Challenge:
Can you reproduce every line of the records word for word, leaving out the pictures?

*** Dataset records ***

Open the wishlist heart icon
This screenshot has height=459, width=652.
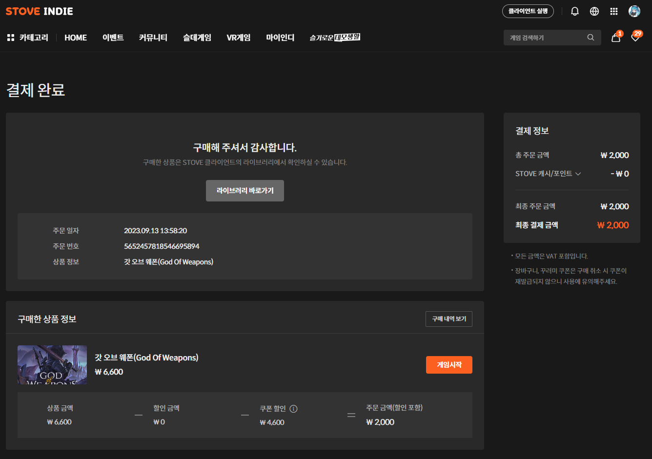tap(635, 38)
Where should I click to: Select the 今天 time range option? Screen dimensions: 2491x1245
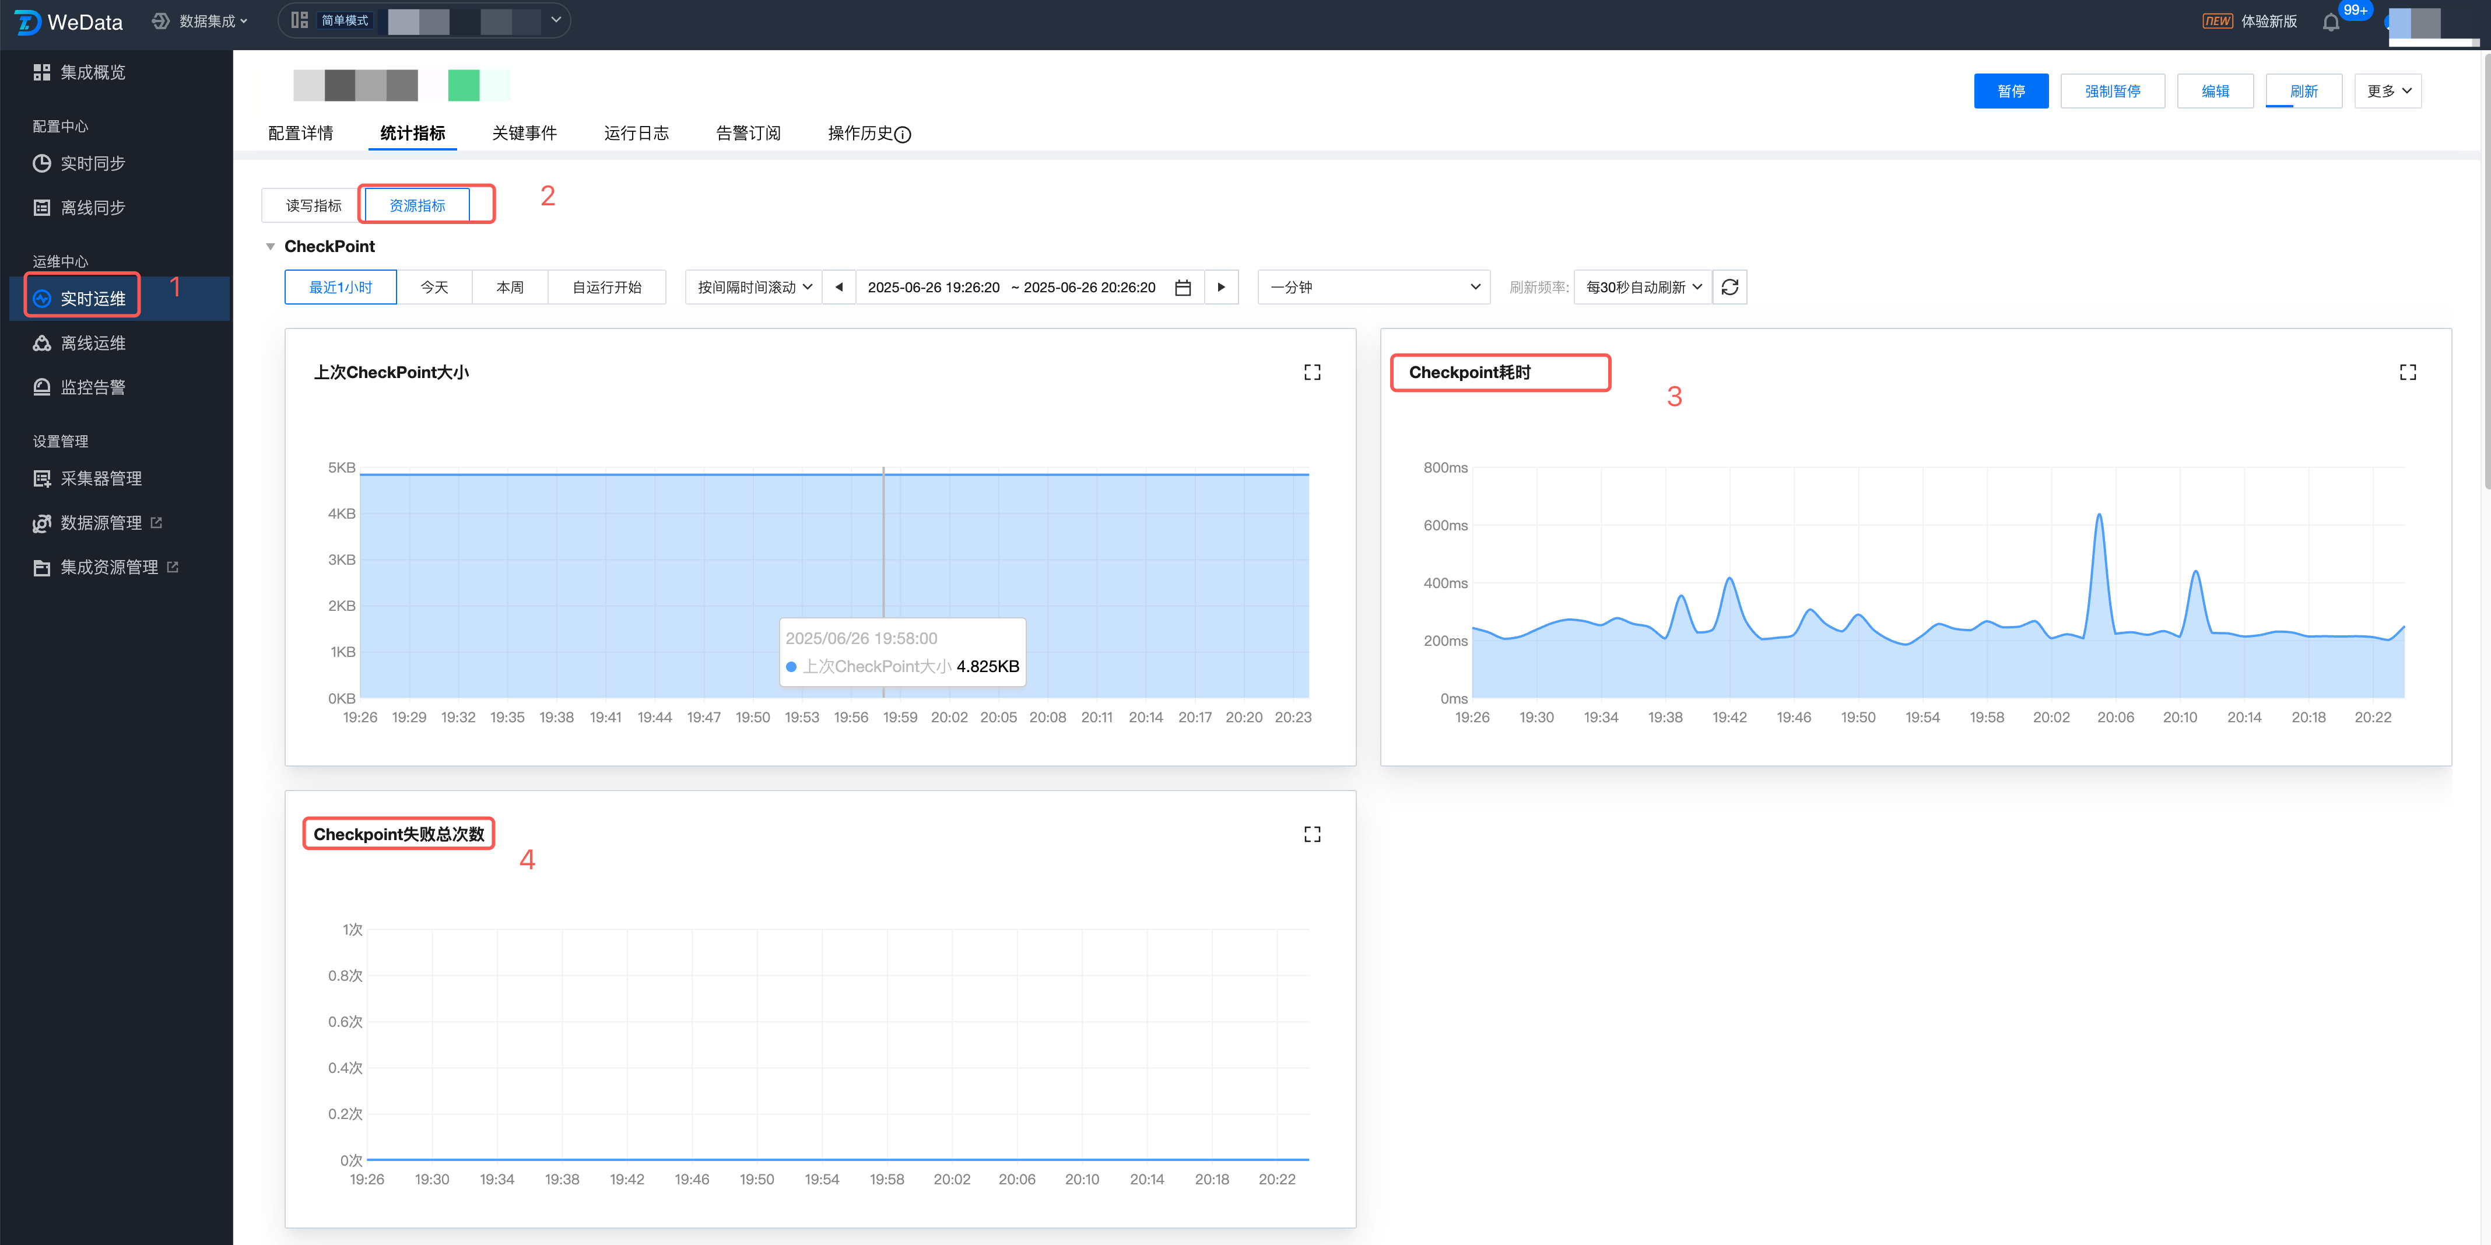coord(434,287)
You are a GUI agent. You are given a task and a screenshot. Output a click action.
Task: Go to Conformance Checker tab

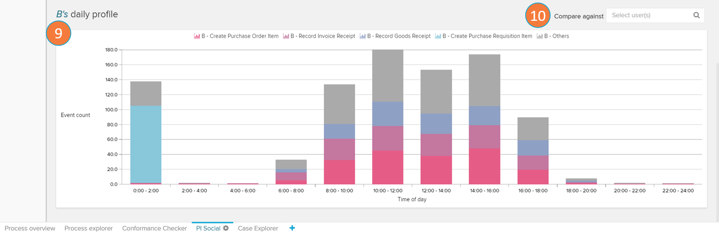pos(154,228)
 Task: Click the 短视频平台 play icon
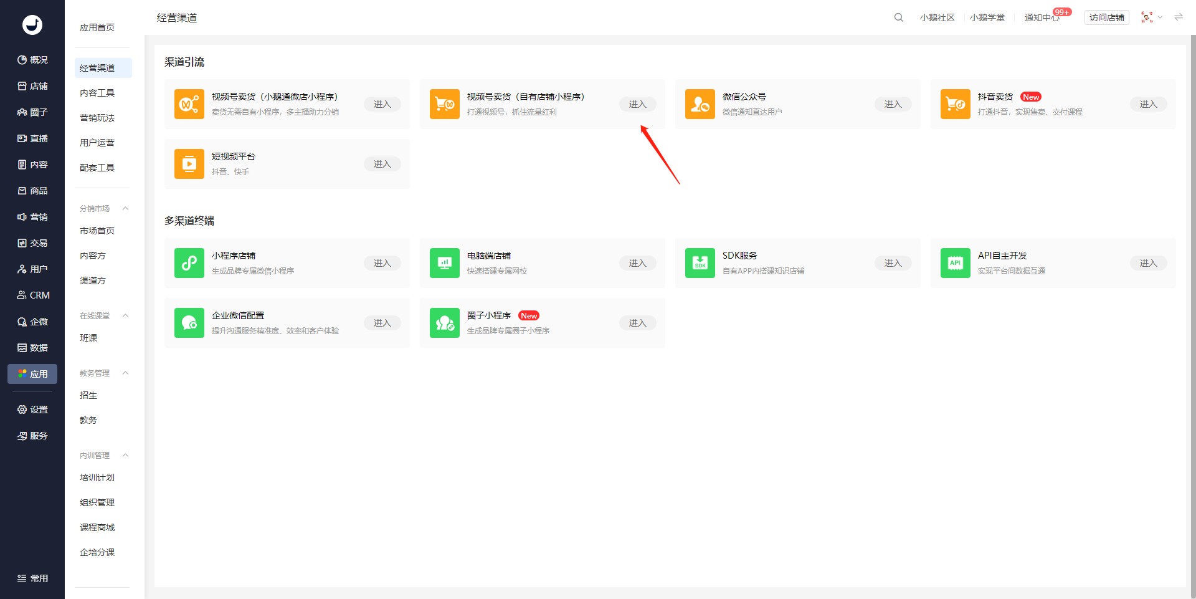click(x=189, y=164)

***

Reply:
Open the wishlist heart icon
This screenshot has height=459, width=652.
tap(635, 38)
Where should I click to: Select the 今天 time range option? Screen dimensions: 2491x1245
coord(434,287)
You are a GUI agent. You are given a task and a screenshot. Output a click action.
Task: Go to Conformance Checker tab

pos(154,228)
 Task: Click the 短视频平台 play icon
click(x=189, y=164)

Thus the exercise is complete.